可他没想到的是,谢舒把这些陆陆续续地说完,余沙忽然变得很安静。谢舒鼻子一酸,正想告诉眼前的年轻人,不必为自己这糟烂的一生难过,就听见余沙问了他一个非常具体的问题。
“你被翟骞开始喂药的时间,具体是多久。”
谢舒:“…………六年前?”
余沙听了这个日子,眼色一沉,开始扒谢舒的衣服。
谢舒和关澜一起震惊了,关澜不满:“我还在呢!”
“你闭嘴。”余沙听见他来戏了就心烦,他把谢舒手足部分的衣服全部揭开,皮肤完好,半点溃败的痕迹都没有。

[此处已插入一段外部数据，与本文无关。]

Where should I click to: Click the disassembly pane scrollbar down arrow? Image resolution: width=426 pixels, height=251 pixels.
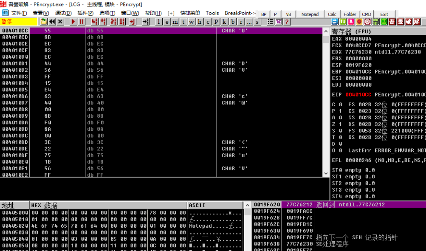point(326,174)
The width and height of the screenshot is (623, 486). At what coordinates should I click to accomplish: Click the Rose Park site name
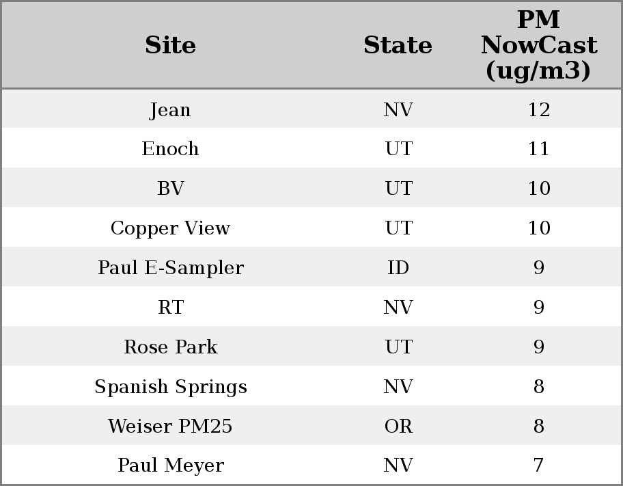[x=170, y=347]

“草。”余沙情不自禁地骂脏话,“你妈和翟骞一起骗人。”
关澜对于辱骂自己的母亲非常积极,闻言就问:“怎么说?”
“沿着永嘉古道。”余沙给他回忆:“你还记得稻城的师爷说,朝廷下了政令,要找熟悉极乐方的人,目的是给谢舒治病,是吧。”
关澜记得,点头,说:“是啊,郭恒之不也这么说。”
“假的!”余沙开口:“他们根本不是要找人来救谢舒,是要找人来制作能药死他的极乐方!”
关澜瞬间悟了,再看谢舒,眼神变得十分不简单,仿佛他是个怪物。
余沙也惊呆了,根本不敢相信这个世上会有这种人。连续被喂了六年的极乐方,居然身体没有溃败,也没有癫狂,最多只是每日昏睡,四肢无力?这怎么可能?
“你不能死。”余沙对着谢舒,斩钉截铁地说:“你可能不信,但是你身上,牵涉了至少万人的性命。”
“带他先回风波谷。”余沙对关澜说,“交给蓝百灵。”
关澜也知道兹事体大,遂点头,问:“然后呢?”
“去定州,救景榕。”余沙说,“闹他个天翻地覆。”
关澜眼里的兴奋简直要抑制不住了,天,他就知道,和余沙好准没错,这也太有趣了。
但是由于两个人相处,多少都要互补,所以他十分做作地咬了下唇,说:“这会不会,有一点,不太好。”
余沙无语地看了他一眼,说:“那,不去了。”
关澜瞬间变脸,说:“不用,我觉得挺好的。”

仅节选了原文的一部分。